The idea was initially proposed as a news channel owned through an Initial Public Offering (IPO), in which citizens can buy shares in the stock market, averting direct control by the state or established business owners.

“The problem is that we discovered that we cannot control the movement of shares in the market. Any business tycoon can, at any point in time, acquire a major share of the bonds, and hence own the channel,” says lawyer and head of the Arabic Network of Human Rights Information Gamal Eid — one of the idea’s initiators.

In addition, there were mounting fears of possible state control over the channel’s content.

Those who initiated the idea for the channel, dubbed “The People Want,” considered establishing an NGO through which a company could be established to launch the channel.

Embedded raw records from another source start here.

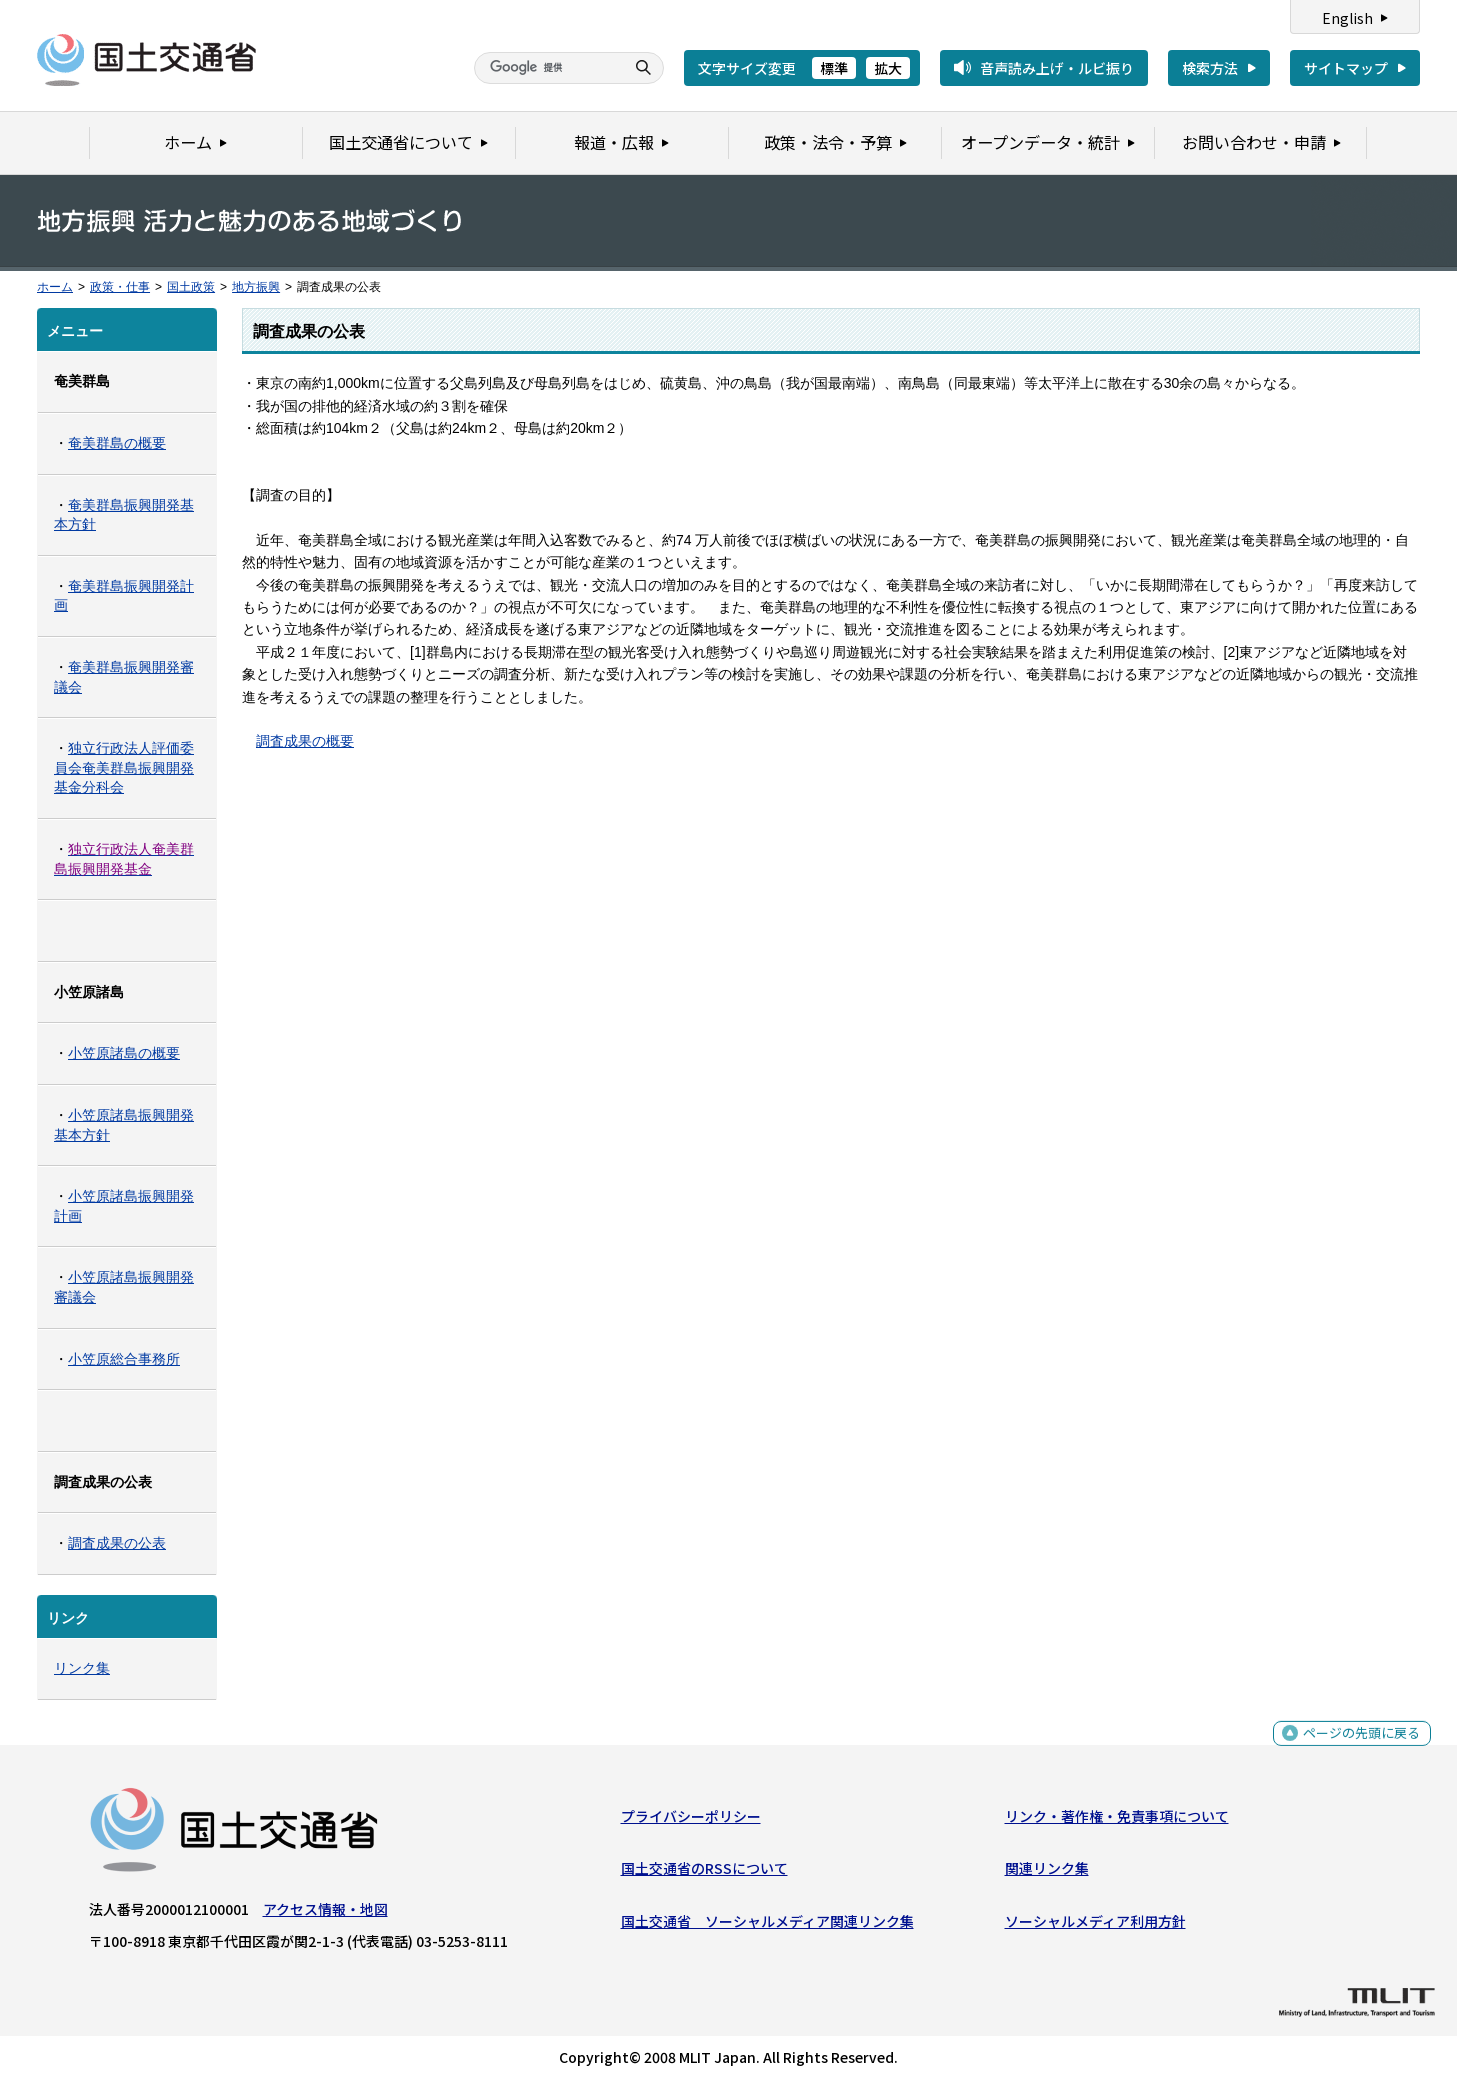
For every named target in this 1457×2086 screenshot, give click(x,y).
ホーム (55, 287)
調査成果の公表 (117, 1543)
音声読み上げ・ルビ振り (1057, 68)
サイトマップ (1346, 68)
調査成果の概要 (305, 741)
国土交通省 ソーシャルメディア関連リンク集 (767, 1925)
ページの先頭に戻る (1358, 1747)
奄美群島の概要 (117, 443)
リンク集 (82, 1668)
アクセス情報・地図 (325, 1913)
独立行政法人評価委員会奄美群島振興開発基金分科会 (124, 767)
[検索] (547, 68)
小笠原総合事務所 (124, 1359)
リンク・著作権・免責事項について (1117, 1820)
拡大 (888, 68)
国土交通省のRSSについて (704, 1872)
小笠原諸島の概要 (124, 1053)
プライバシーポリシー (691, 1820)
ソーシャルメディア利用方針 (1095, 1925)
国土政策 (191, 287)
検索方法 (1210, 68)
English (1347, 18)
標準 (834, 68)
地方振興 (256, 287)
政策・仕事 (120, 287)
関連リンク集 (1047, 1872)
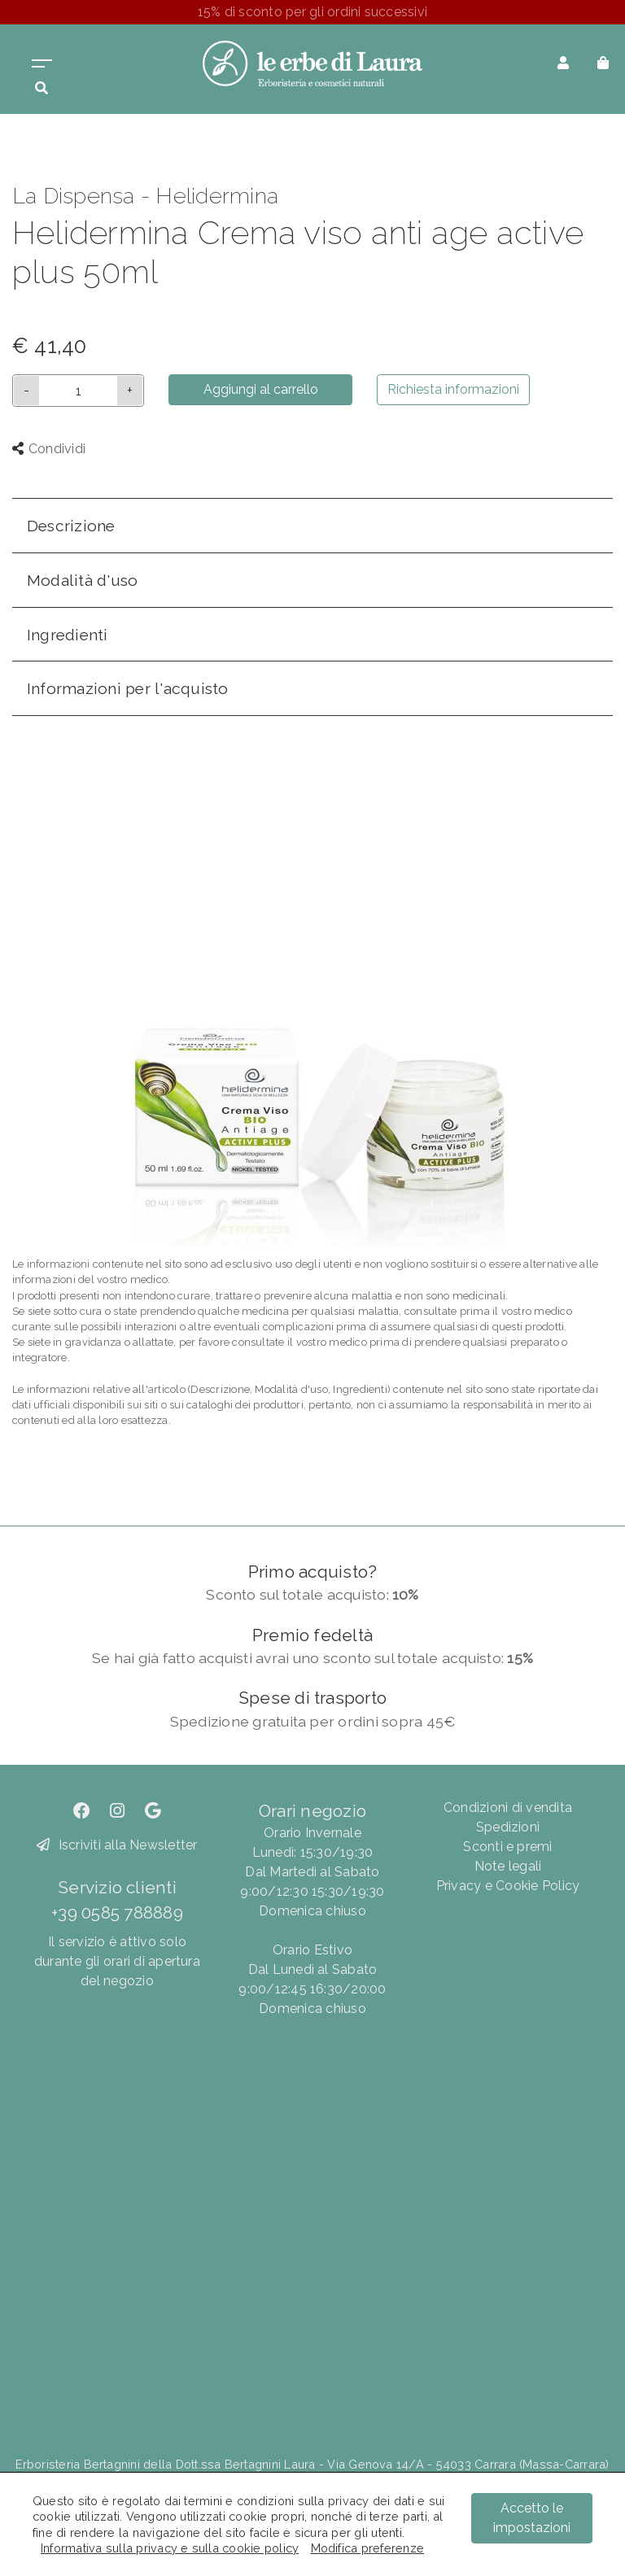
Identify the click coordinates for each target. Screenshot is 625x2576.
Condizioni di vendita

Egyptian NGO law gives these organizations the right to undertake any activities to achieve the goals for which the NGO was established, including establishing companies, as long as the organization’s trustees do not profit from the company.

“Yet according to the same law, the government has the right to dissolve any NGO without prior notification or any judicial oversight. A state official can simply come up with a government administrative decision and close the channel,” Eid says.

“We have been waiting for more than a year to re-amend the NGO law so that we can start with our new project,” he adds.

Balshy, who has started another project, Al-Bedaya news website, thinks that large-scale ownership of media through IPOs would not work, and he agrees with Kassem that perhaps 10 to 20 owners at the maximum is the most appropriate.

“These owners should be led by responsible journalists who are keen to preserve the independence of the media,” Balshy proposes. “We should also work on liberating state media. This is the media of the taxpayers. It is a long struggle, but it deserves the effort.”